Nicholas Poussin, The Victory of Joshua Over the Amalekites, 1624-1625, Hermitage, St. Petersburg
Eratosthenes notices that the culture wars are being waged relentlessly and with unlimited persistence, by one side which is absolutely and unequivocally determined to win everything it wants every time and which, whenever it wins, will then proceed to move the goal posts even further.
Somehow, somewhere, it has been decided that this one culture should reign supreme. It must ALWAYS win; there can be no exceptions. What do we call this culture, now. We should try to define it, if it always has to win! That’s a lot of influence. We know it by the offenses it takes. Bullying, homophobic remarks, guns. It isn’t “politically correct,” for the politically-correct culture, while also defined according to the offenses it takes, is confined to offenses taken against verbal or written statements. Guns aren’t statements. Ass-kickings are not statements either, although I suppose that may be debatable. But this is not political-correctness, and it isn’t “women over men” since it takes just as vicious umbrage against a woman brandishing a firearm in self-defense, as against any man doing likewise.
It isn’t modern liberalism, either. It doesn’t have an opinion about labor-versus-management, or minimum wage, or affirmative action, or school vouchers. It holds a lot of appeal for people who do not self-identify as liberals. And its field of interest is very narrow. I can summarize it with a phrasing almost bumper-sticker-sized:
“When we make everything safe enough, nothing bad will happen, to anyone, ever again.”
Just outside a school on a 55 mph county highway, it isn’t good enough to take the limit down to 25. My recent experiences here in upstate New York show it has to be 15. I guess twenty-five wouldn’t show how much we care. This culture cares about children arriving at adulthood with all their limbs and with their hearts still beating, but with not too much else.
Can we call it “the nanny state” and be done with it? There is certainly some overlap. The Mayor of New York City trying to ban soda sales fits into the object of my inspection here, and it is certainly part of the nanny state. Pondering it some more, though, I find this doesn’t quite work. There are differences, and the differences matter. The nanny state is an organization, and it is a sale. It is narcissists in office who have power, trying to accumulate some more. ...
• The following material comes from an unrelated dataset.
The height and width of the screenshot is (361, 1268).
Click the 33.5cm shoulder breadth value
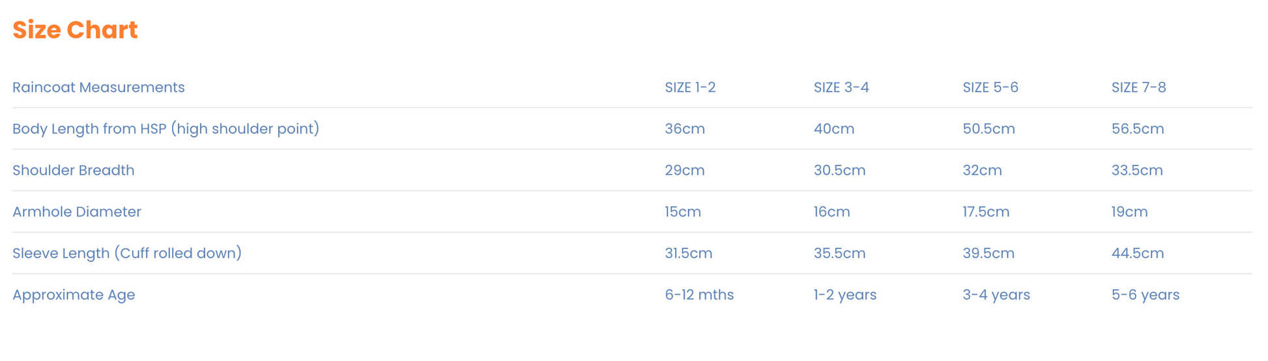1137,170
This culture — which always must win — is endangering our very society… As the nanny-state seeks to everlastingly grow by way of creating more and more rules, this culture seeks to everlastingly grow by altering the definition of “bad things happening.” It has progressed so far now, without anyone consciously noticing it evidently, that bad-feeling evidently qualifies. If nothing bad really happens, but someone feels slighted, then action is required. This, of course, has to be a selective thing. It’s okay to make a guy “feel bad” when he approaches the State Fair with a Leatherman on his belt, by commanding him to walk a mile and a half back to his car, and back again, to stow the threatening-looking device. And a twelve-year-old girl who wins a pistol shooting contest might feel good with a little bit of extra applause, but this feel-good-all-the-time culture will refrain from that, and command everyone else to refrain as well.
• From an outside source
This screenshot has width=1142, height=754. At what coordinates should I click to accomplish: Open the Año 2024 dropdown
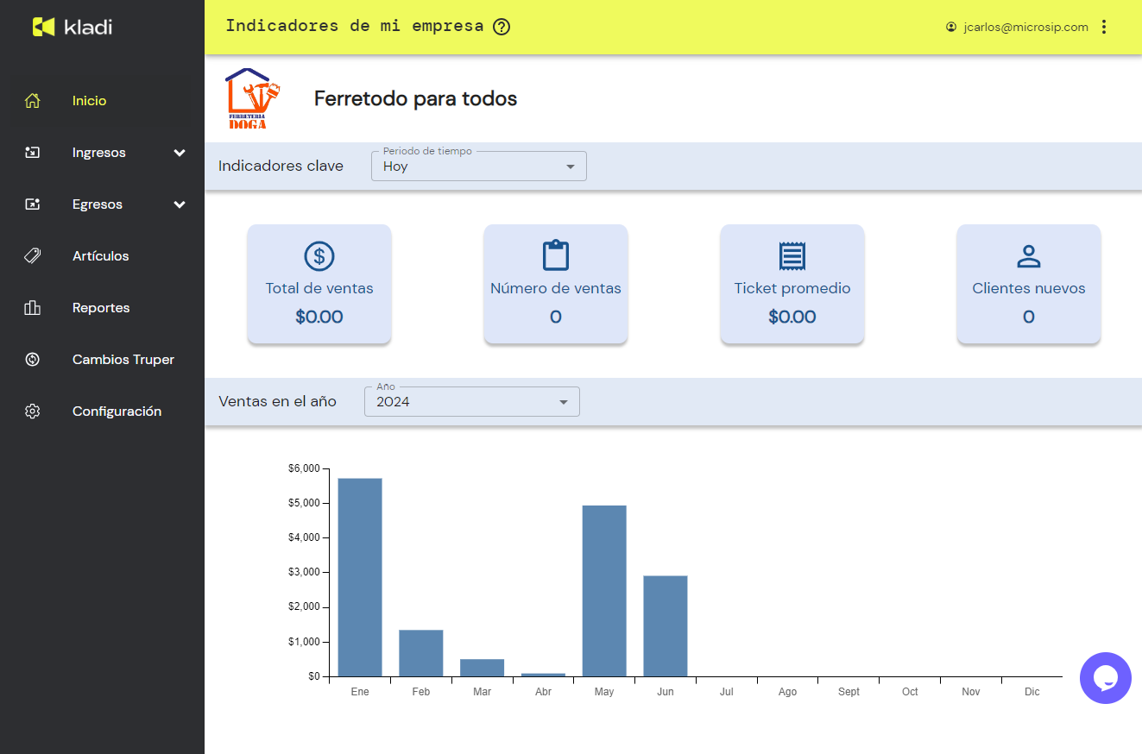[471, 401]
The Leatherman is not dangerous and the pistol is not dangerous. In some situations, they both have the potential to make someone safe.
So this culture is not concerned with safety or danger. It has definite ideas about individuals and what, or how, the individuals should be.
He’s perfectly right. It goes way beyond politics. It is a religious crusade and “the side which must always win” is determined to forcibly convert everyone else to its own entire worldview, values, and perspective.
The Washington Times makes clear that Hizonner is not actually referring to cases of civil war or national emergency either. He means, in fact, whenever we (the bien pensant class of busybodies) are convinced that we know best what’s good for you.
New York City Mayor Michael Bloomberg said on Sunday: Sometimes government does know best. And in those cases, Americans should just cede their rights.
“I do think there are certain times we should infringe on your freedom,” Mr. Bloomberg said, during an appearance on NBC. He made the statement during discussion of his soda ban — just shot down by the courts — and insistence that his fight to control sugary drink portion sizes in the city would go forth.
68-year-old Particle Physicist Paul Frampton was divorced and in the market for a new wife, hopefully a woman “between the ages of 18 and 35, which Frampton understood to be the period when women are most fertile.”
And what do you know? The lucky guy had only to log onto the Internet and start playing with one dating site, and he ran into the internationally-famous-for-her-enormous-upper-endowment supermodel Denise Milani. The couple exchanged texts and photos, and fell madly in love, though the apparently-shy model kept refusing to speak to him on the phone.
Finally, Denise Milani agreed to meet the professor in person… in La Paz, Bolivia. Alas! when he got to Bolivia, the lovely lady had been unexpectedly called away to another photo shoot in Brussels, and would he do her a favor and bring her a suitcase she’d left behind in La Paz?
Peter Frampton was arrested in Buenos Aires and received a 4 year 10 month sentence for smuggling cocaine. The real Denise Milani could not be reached for comment.
Maxine Swann tells the whole sad story in the New York Times Magazine.
The latest wave of laws on abortion and gay marriage are meant to make it impossible to hold beliefs, religious or otherwise, in contradiction to those of the state. That’s a somewhat new phenomenon in the United States, but a familiar one in Europe. And the consequence of these Orwellian measures is the stratification of these societies into three categories.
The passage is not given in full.